Gently press a layer of salmon into the mould, top with a covering of the puffed rice, then scatter over black sesame seeds and carefully lift off the mould.
Strategically place your cucumber and soy jelly shapes around the plate (two fat ones will be fine).
Shape a quenelle of wasabi ice cream using two teaspoons and place on top of the salmon centre-piece.
Serve.
Chilled Crab and Cucumber Soup
soup fish
So.
There's something wrong with Nigel's
recipe
- it's much too thick and yoghurty. More of a goop than a soup.
The only way to rescue it, that I can see, is to add some liquid to thin it out - so I used vodka and cucumber juice.
I made a half-quantity of his recipe and thinned it with a whole other (somewhat skinny) juiced cucumber,
so perhaps adding one juiced large cucumber would work for his full recipe. Adjust as required.
You can cook and pick your own crab if you like, or you can buy a dressed crab from your fishmonger.
Check that he's put pure crabmeat in there and hasn't mixed it with salad dressings or breadcrumbs.
Oh and you'd best work through the meat carefully yourself to make sure the fishmonger didn't throw in some small shards of shell for a laugh - they usually do!
Serves 4
- 2 large cucumbers
- 1 tsp sea salt
- 1 small clove garlic
- 500ml natural yogurt
- 1 small red chilli
- 1 tbsp wine vinegar
- couple glasses of vodka
- a small bunch of mint (to give about 4 tbsp chopped leaves)
- 100ml single cream
- a few sprigs of parsley
- 8 heaped tbsp cooked white and brown crabmeat
Peel the cucumbers, quarter them, slice out the seeds from their centres then chop one into very small dice.
Tip this diced cucumber into a colander, sprinkle liberally with a teaspoonful of salt, toss gently then leave in the sink for a good half hour.
Roughly chop and purée the second cucumber and press through a sieve , set aside the juice.
Peel and very finely crush the garlic and add to the yogurt.
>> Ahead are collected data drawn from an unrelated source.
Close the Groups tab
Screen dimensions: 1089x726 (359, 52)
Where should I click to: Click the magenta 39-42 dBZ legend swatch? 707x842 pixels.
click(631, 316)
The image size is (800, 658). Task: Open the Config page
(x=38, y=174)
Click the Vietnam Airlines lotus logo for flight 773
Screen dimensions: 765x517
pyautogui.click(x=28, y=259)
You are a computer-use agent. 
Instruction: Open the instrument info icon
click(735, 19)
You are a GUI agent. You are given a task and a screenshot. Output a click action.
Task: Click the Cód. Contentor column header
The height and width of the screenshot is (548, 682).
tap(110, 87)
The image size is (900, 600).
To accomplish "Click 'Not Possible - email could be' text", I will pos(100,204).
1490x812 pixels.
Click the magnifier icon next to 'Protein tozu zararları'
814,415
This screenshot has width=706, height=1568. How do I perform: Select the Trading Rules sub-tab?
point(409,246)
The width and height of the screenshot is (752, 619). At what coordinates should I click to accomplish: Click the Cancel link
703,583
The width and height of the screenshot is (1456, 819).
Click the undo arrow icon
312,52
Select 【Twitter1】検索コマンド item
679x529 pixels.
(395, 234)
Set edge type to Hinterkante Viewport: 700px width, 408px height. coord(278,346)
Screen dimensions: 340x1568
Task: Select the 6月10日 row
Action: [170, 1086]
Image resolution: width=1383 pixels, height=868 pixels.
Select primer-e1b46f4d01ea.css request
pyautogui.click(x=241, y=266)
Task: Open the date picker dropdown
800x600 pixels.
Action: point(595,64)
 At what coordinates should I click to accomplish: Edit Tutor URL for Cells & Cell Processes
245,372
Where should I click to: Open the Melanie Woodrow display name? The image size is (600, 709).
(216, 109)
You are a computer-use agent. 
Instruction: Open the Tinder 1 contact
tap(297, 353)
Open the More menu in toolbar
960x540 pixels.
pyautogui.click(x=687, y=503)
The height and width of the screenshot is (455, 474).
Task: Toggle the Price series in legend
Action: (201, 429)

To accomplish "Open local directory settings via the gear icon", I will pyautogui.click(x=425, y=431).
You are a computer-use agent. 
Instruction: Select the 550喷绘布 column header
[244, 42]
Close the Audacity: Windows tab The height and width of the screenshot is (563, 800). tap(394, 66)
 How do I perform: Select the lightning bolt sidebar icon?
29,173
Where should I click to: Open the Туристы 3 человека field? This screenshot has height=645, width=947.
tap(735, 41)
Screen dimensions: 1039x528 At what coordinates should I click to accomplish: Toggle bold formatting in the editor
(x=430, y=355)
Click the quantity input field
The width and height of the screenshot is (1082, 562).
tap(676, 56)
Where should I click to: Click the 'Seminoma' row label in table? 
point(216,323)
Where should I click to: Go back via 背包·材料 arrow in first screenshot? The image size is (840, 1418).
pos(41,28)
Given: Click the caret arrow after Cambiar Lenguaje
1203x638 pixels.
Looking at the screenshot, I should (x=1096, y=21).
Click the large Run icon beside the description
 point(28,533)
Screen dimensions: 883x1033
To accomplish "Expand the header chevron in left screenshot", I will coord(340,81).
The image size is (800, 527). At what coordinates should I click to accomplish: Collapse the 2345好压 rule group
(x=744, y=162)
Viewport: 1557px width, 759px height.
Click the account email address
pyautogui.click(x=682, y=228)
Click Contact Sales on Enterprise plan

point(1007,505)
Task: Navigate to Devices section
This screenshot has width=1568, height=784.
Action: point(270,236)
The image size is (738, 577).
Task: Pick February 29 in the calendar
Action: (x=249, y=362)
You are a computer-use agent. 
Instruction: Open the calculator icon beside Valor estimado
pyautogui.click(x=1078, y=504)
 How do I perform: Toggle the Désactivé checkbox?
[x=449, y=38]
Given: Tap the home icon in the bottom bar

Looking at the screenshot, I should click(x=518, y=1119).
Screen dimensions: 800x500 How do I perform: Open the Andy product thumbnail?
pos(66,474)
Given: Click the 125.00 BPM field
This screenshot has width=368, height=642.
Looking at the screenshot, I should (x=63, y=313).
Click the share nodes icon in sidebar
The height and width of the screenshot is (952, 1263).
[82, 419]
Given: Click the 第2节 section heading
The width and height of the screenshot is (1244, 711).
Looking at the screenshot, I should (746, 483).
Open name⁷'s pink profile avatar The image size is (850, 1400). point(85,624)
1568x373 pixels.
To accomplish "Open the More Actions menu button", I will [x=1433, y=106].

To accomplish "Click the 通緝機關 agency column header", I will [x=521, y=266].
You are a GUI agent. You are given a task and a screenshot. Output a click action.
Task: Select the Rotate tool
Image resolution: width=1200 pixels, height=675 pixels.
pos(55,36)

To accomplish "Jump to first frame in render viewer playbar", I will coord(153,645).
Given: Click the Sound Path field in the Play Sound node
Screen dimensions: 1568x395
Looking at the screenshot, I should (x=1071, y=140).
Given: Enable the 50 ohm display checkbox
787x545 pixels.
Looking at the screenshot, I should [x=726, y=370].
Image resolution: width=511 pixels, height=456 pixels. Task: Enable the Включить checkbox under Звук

Seed and very finely chop the chilli then mix into the yogurt with the vinegar.
Remove the leaves from the mint and chop them finely – you will need about 4 lightly heaped tablespoons – then stir the chopped mint into the soup.
Stir in the diced cucumber – but not the liquid that has drained from it – and then the cream.
Add the vodka and enough cucumber juice until it is thin enough to drink.
Season with black pepper and chill in the fridge. It must be really cold if it is to be good.
Chop the parsley leaves and mix them with the crab, adding a little black pepper as you go.
Divide the soup between four bowls. Place 2 heaped tbsp of crabmeat in each bowl and serve immediately
(you might need to use a mould of some kind to keep it neat).
Nice write up of a fantastic evening. Still in awe of your ability to knock up a full tasting menu on the back (stern?) of such a confined space. Thank you again!